___ DATASET EXTRACT ___

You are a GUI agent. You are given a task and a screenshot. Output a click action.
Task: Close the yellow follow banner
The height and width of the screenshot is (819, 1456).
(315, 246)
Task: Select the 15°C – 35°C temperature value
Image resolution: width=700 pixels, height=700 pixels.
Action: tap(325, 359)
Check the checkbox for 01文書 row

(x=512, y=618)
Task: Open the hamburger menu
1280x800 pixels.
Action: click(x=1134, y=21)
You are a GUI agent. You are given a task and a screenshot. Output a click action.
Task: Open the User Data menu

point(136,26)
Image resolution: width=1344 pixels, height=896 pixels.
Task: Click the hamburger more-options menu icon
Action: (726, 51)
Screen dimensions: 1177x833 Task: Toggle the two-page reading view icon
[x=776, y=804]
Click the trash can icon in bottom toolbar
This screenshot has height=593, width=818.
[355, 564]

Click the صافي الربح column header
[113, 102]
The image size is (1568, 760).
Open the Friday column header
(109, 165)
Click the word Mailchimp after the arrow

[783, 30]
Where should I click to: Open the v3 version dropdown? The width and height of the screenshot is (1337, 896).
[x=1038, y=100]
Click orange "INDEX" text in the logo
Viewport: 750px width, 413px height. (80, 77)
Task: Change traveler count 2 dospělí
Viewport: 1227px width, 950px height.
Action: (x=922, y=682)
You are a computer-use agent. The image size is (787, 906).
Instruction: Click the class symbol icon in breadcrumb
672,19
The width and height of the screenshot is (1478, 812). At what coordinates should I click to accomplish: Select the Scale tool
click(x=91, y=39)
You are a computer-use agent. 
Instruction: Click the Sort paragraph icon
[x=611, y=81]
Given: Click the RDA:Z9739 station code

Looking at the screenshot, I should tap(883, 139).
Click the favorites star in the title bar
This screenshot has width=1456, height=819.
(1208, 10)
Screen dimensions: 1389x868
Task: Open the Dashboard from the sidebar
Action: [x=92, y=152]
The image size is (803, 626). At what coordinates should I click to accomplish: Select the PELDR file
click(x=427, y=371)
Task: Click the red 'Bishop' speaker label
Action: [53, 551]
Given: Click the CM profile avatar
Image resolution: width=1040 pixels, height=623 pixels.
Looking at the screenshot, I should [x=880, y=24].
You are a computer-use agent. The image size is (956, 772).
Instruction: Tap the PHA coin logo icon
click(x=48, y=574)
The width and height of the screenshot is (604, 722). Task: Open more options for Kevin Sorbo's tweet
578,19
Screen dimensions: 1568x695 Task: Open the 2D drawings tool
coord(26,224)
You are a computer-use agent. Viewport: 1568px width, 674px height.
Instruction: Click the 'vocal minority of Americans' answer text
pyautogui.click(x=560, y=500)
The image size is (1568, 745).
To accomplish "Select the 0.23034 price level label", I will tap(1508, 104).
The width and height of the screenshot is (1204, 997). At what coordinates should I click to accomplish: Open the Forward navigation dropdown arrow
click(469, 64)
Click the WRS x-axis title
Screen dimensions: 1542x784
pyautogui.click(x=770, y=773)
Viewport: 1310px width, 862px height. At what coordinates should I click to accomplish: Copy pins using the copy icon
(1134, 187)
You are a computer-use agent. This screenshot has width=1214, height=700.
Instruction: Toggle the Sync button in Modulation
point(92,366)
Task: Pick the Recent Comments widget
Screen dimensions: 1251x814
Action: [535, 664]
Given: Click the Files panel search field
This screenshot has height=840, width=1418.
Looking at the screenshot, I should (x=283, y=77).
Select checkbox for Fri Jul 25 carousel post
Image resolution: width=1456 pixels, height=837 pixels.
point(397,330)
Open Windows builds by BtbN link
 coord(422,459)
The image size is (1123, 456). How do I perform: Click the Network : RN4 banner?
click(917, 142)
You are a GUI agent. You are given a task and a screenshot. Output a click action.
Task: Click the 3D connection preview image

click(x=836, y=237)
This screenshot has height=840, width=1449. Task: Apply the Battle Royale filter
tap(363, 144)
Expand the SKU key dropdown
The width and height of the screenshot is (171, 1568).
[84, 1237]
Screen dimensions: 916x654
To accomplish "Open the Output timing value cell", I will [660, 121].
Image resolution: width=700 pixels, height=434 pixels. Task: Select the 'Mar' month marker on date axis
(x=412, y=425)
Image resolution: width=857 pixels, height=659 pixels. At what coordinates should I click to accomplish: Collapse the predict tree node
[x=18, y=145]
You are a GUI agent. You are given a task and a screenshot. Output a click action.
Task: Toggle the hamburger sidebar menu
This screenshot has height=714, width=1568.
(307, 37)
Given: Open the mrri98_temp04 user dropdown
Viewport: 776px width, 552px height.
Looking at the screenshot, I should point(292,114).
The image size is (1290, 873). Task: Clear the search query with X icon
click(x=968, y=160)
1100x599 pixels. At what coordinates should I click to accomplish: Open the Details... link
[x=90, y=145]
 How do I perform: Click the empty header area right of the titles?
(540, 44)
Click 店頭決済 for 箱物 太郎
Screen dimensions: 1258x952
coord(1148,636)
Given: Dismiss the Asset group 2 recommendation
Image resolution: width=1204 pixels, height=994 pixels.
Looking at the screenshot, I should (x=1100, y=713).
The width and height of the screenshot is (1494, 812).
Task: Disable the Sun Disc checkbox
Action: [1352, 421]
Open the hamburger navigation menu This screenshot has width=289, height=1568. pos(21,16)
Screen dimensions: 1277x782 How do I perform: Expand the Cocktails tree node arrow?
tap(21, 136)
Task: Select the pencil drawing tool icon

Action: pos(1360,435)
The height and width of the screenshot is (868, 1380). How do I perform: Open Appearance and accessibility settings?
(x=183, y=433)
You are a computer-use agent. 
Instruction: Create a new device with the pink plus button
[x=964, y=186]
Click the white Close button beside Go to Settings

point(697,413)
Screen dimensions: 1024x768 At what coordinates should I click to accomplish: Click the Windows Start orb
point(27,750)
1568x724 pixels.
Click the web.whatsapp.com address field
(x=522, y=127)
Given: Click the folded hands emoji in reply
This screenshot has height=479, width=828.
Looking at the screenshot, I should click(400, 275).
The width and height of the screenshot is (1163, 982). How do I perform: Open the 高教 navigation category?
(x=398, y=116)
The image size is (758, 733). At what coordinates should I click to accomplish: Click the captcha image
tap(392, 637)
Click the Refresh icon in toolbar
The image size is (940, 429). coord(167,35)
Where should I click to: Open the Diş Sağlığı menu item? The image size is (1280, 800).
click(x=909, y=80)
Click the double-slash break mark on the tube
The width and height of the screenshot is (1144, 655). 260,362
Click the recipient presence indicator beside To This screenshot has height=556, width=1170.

___

▶ **TASK GOAL**:
Identify every line of the records that contains the string "checkbox", and copy each one. Case counts.

▶ **WRITTEN SOLUTION**:
Check the checkbox for 01文書 row
Select checkbox for Fri Jul 25 carousel post
Task: Disable the Sun Disc checkbox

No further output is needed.